W tegorocznym rankingu DEKR-y dla aut o przebiegu od 50 do 100 tys. km w przypadku Peugeotów w 6,2 proc. samochodów wykryto poważne niedomagania. To wynik porównywalny z Toyotą Avensis (6,3 proc.), lepszy od Volkswagena Passata (9,7 proc.) i niewiele gorszy od lidera segmentu D – Volvo S60 / V60 (4,1 proc.).

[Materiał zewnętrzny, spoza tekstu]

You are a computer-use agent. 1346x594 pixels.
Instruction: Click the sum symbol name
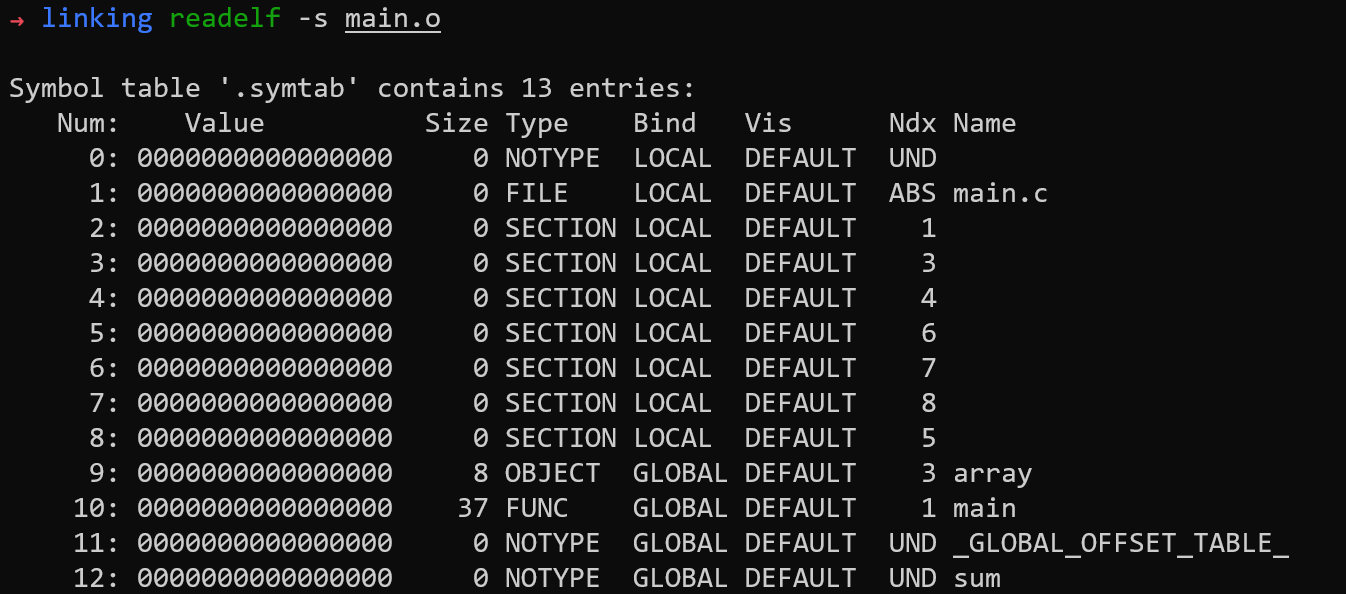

Samochód parowany był z silnikami benzynowymi o pojemności 1,6 l – VTi (120 KM) i THP (156 KM lub 165 KM) – oraz dieslami 1,6 HDi (115 KM), 2,0 HDi (140 lub 163 KM) oraz 2,2 Hdi (204 KM). Najbardziej polecany jest dwulitrowy diesel, ale nie brakuje również zwolenników benzynowego 1,6 THP.
Renault Megane
Francuski kompakt utracił zaufanie klientów ze względu na usterkową drugą generację. W przypadku trzeciej odsłony modelu Megane jest jednak całkiem nieźle i potwierdzają to trzy źródła.

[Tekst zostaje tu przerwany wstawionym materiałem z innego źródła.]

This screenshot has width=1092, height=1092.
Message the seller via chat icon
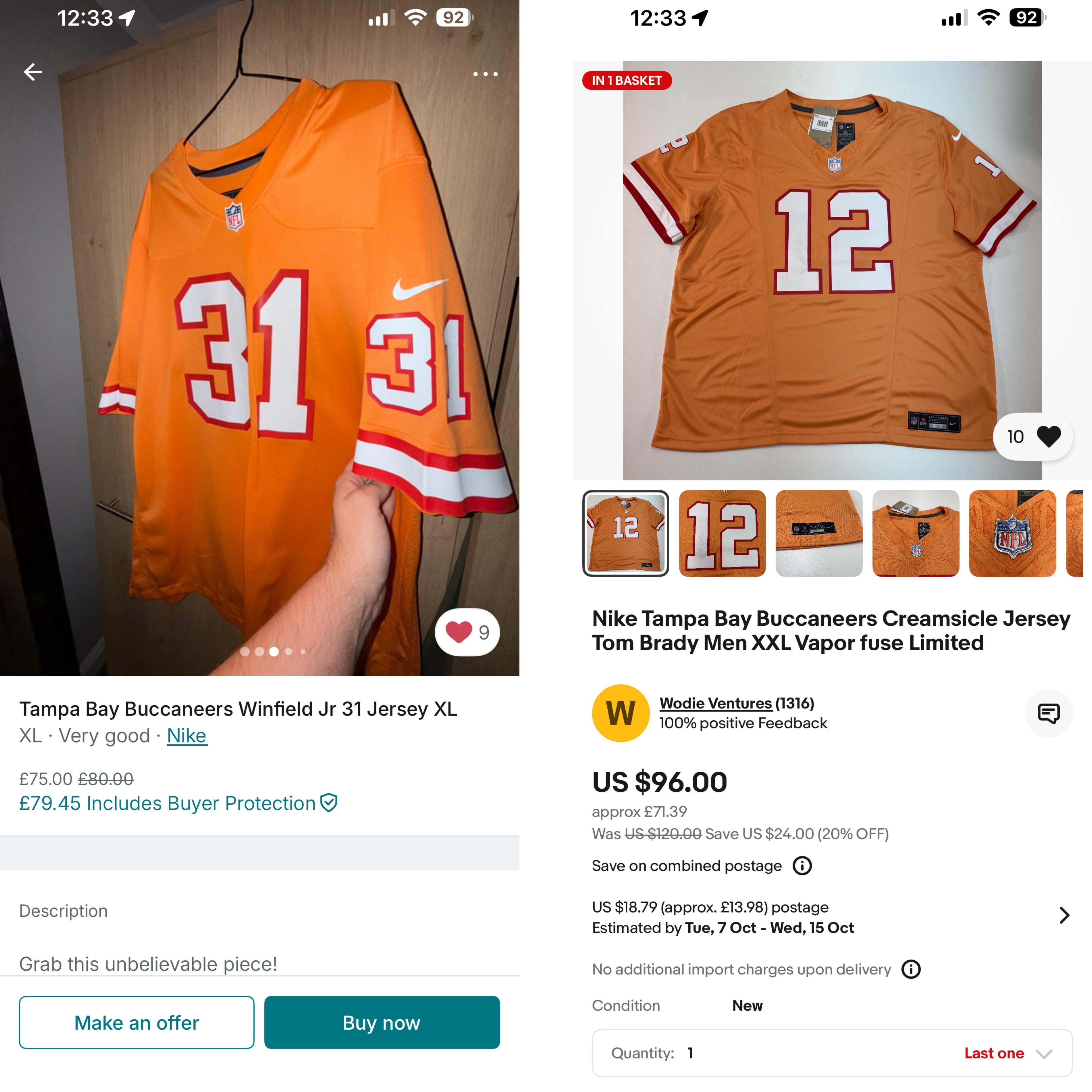[x=1048, y=713]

Samochód wypada przyzwoicie w zestawieniu DEKR-y dla aut z przebiegiem od 50 do 100 tys. km. W przypadku Megane'a poważne niedomagania wykryto w 10,6 proc. samochodów. To wyraźnie lepiej niż średnia dla tego segmentu i przebiegu, wynosząca 13,3 proc. Jest to jednocześnie wynik zbliżony do Vovo C30 (9,5 proc.), i gorszy od Opla Astry J (8,3 proc.) czy Volkswagena Golfa VII gen. (5,7 proc.).
W zestawieniu Warranty Direct Megane otrzymało indeks niezawodności wynoszący 61. W przypadku Volkswagena Golfa wyniósł on 78, a im niższa jego wartość, tym lepiej. Megane dobrze wyszedł również w zestawieniu ADAC, wyprzedzając Opla Astrę, Forda Focusa czy Peugeota 308.
Megane trzeciej generacji produkowano od 2008 do 2015 roku. Z autem parowano siedem wariantów jednostek benzynowych o mocy od 115 do 265 KM i aż dziewięć odmian diesli, rozwijających moc od 85 do 160 KM.